● Document segment
START
Post by pat mackle » Tue Apr 17, 2012 2:52 pm

So if I understand you correctly, what you are saying is you want to add something to thicken your traditional white acid mixture in order to make it less tricky in avoiding water marks and imperfections in the ground(white) tone, is that correct?
Two things to note.
Acid creams contain ammonium biflouride with some other material like barium which also thickens the mixture. Stamping acid is similar but just a bit thicker. This is a "quick frosting mixture" working within seconds to minutes on the glass.
French acid or "white acid" has no biflouride or thickeners and takes about an hour to frost the glass. It is very fluid and less strong formulation. If you decide to experiment with thickening white acid, you may find that you have to strengthen your acid, or leave it on for more than an hour. You may have to use barium as a thickener which I seem to recall is expensive and also think its sale is kind of restricted for some reason, but I don't remember exactly why.
END
● Supplied information
START
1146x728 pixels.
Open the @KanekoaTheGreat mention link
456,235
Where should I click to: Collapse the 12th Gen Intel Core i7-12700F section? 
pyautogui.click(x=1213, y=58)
END
Reproduce the entire forum post about thickening white acid for glass frosting, word for word. The listing is separate material, unrelated to the forum post.

● Solution below
Post by pat mackle » Tue Apr 17, 2012 2:52 pm

So if I understand you correctly, what you are saying is you want to add something to thicken your traditional white acid mixture in order to make it less tricky in avoiding water marks and imperfections in the ground(white) tone, is that correct?
Two things to note.
Acid creams contain ammonium biflouride with some other material like barium which also thickens the mixture. Stamping acid is similar but just a bit thicker. This is a "quick frosting mixture" working within seconds to minutes on the glass.
French acid or "white acid" has no biflouride or thickeners and takes about an hour to frost the glass. It is very fluid and less strong formulation. If you decide to experiment with thickening white acid, you may find that you have to strengthen your acid, or leave it on for more than an hour. You may have to use barium as a thickener which I seem to recall is expensive and also think its sale is kind of restricted for some reason, but I don't remember exactly why.